11R:左ストレートでダニエルズがダウン

(感想:バスケスがタイトル奪回。10度の防衛に成功後、パーネル・ウィテカーにWBA世界J・ミドル級王座を奪われたバスケス。再起二連勝で王座奪回のチャンス到来。王者ダニエルズはペンシルベニア州フィラデルフィア出身。アマチュア時代は軽量級(フライ級、フェザー級)で活躍(大会での優勝経験も)。プロ入り後は連戦連勝。全勝のままテリー・ノリスのWBC世界J・ミドル級王座に挑戦したが、9RでKO負け(1992年)。その後、勝ち続け、王座決定戦でWBA王座を獲得。そして、バスケスと初防衛戦。フィラデルフィアでの一戦。共にサウスポー。ボクサータイプのダニエルズ。機敏な動き。距離を取って正確な右ジャブ。ワンツーからの突き上げるような右フックが印象的。バスケスはジャブを連打し、得意の左強打。接近してボディ攻め。いつものように腕力で相手を制圧しようとする。互いにブロックなどのディフェンス。3R、左ストレートでバスケスがダウン。4R、互いにラフなところがある二人。もつれ合って転倒。その後も前に出るバスケスだが、空転。ダニエルズが巧くディフェンスしてジャブをヒットさせる。そして11R。足を使うダニエルズにバスケスが左ストレート。ダウンしたダニエルズは立ったが、足がふらついておりKO。一撃で決着。10Rまでのスコアカードによるとダニエルズがポイントでリード。衝撃の逆転KO。パンチのある選手の試合は最後までわからない。パワーのある選手は最後まで諦めてはいけない、ということか。その後、ダニエルズは全米王座・北米王座を獲る活躍を見せたが、世界王座奪回を目指した試合で敗北したり、バーナード・ホプキンスの世界ミドル級王座に挑んで敗北したり。全盛を過ぎた後もリングに上がり続け、負けが多くなっていった。)

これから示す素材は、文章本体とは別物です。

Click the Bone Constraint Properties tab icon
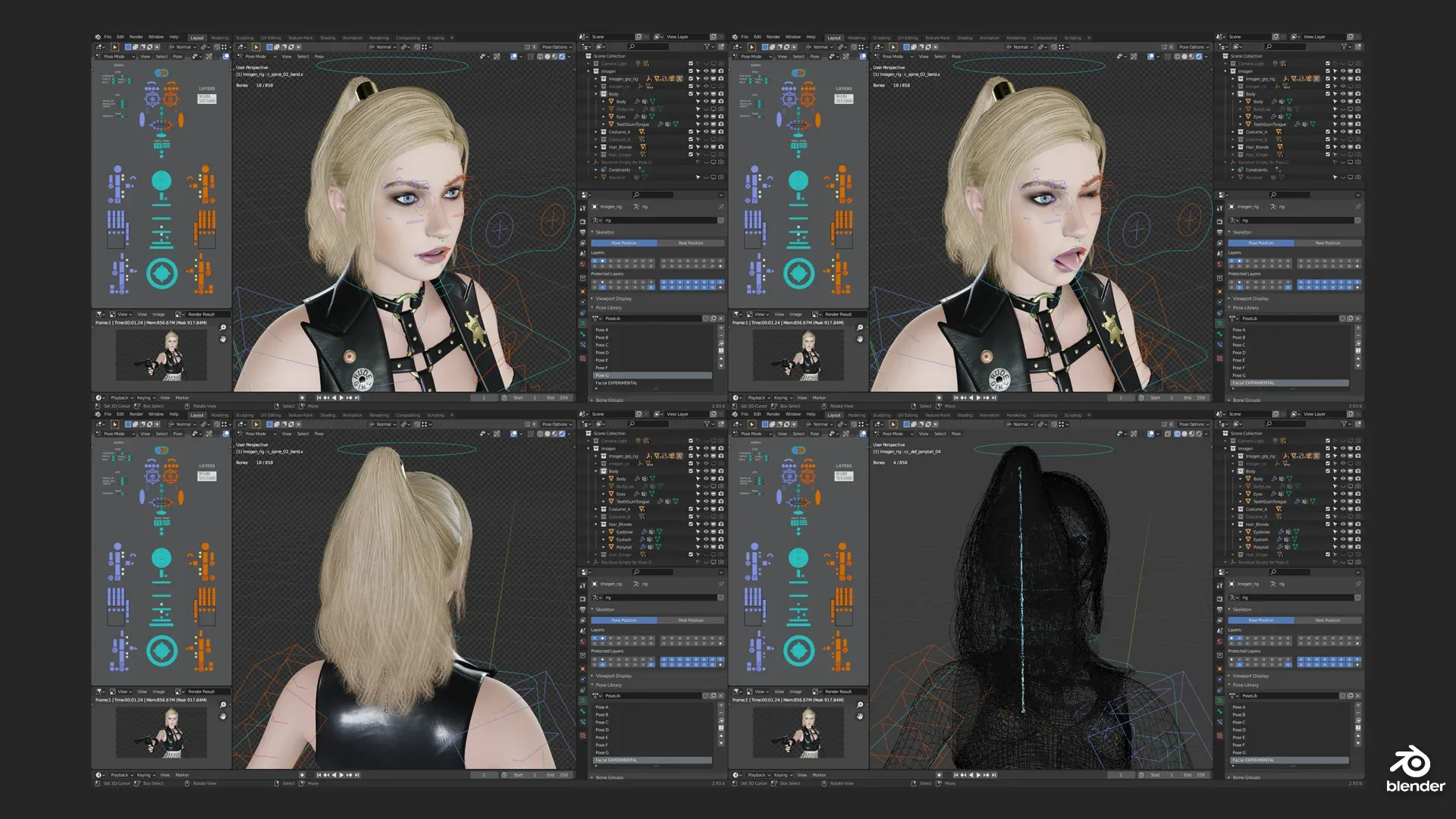1456x819 pixels. tap(582, 344)
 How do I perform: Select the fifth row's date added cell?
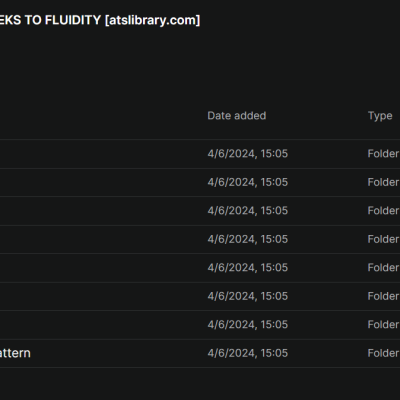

ローレン・ブドアニ 5R TKO フリオ・セサール・バスケス

(WBA世界J・ミドル級タイトル戦、1996年)

「荒っぽい左強打」フリオ・セサール・バスケス②「世界チャンピオン列伝:ボクシングブログ」

(ダウンシーン)

5R:右フック、右ストレートで2度、バスケスがダウン

(感想:ブドアニがタイトル獲得。バスケスの奪回した王座の初防衛戦。挑戦者ブドアニはフランス人。ソウル・オリンピック(1988年)ではウェルター級で銀メダル(決勝でロバート・ワンギラにKO負け。ワンギラはプロでは大成できなかった)。プロ入り後、連勝だったがギルバート・バプティストにTKO負け、初黒星(バプティストはブードゥアニ戦後、ジャンフランコ・ロッシのIBF世界J・ミドル級王座、ジェラルド・マクラレンのWBC世界ミドル級王座に挑戦して敗北。世界王者にはなれなかった)。欧州J・ミドル級王座を獲得したが、三度目の防衛戦に失敗。その後は欧州王座を奪回するなど連勝中。フランスでの一戦。アップライトスタイルのブドアニ。ジャブ、右ストレート。バスケスが左で接近。基本的に距離を取りたいブドアニはディフェンスしながら応戦。右フックを時折ヒットさせる。4R、バスケスの左ストレートがクリーンヒット。5Rも攻めるバスケスだが、前に出たところを右フックでカウンターされてダウン。かなり痛烈なダウンでダメージ。立ったが、今度は右ストレートで二度目。レフェリーは直ちに試合を止めた。ブドアニが力強い勝ち方。ボクサータイプではあるが、バスケスに負けないほどコブシが強いようだ。バスケスも力強かったが、やはりワンパターンなところがある。巧く隙を突かれてしまった。ブドアニはその後も王座を防衛。(ピークを過ぎた)テリー・ノリスにも勝利した。)

   

フリオ・セサール・バスケス 8R 判定 ラウル・セナ

(S・ミドル級戦、1998年)

「荒っぽい左強打」フリオ・セサール・バスケス②「世界チャンピオン列伝:ボクシングブログ」

(感想:ブドアニに王座を奪われたバスケスの再起四戦目。セナは元アルゼンチン王者(ミドル級)。このところ連敗中。アルゼンチンでの一戦。スピードがあるバスケス。いつものように右ジャブ、左パンチ。セナは相手を異常に警戒してひたすら足で距離を取り、ワンツー、フック、クリンチ。打ち合いを避けるセナ。バスケスは左右フックボディ打ち、左ストレートに良いものがあるが逃げる相手を追い詰めることができない(全盛期もそうだった)。8R終了。会場のファンはほぼノーリアクション。判定は3-0。どうやらセナは「KOされないようにすること」が試合の目的だったようだ。次の試合にも敗れて引退。)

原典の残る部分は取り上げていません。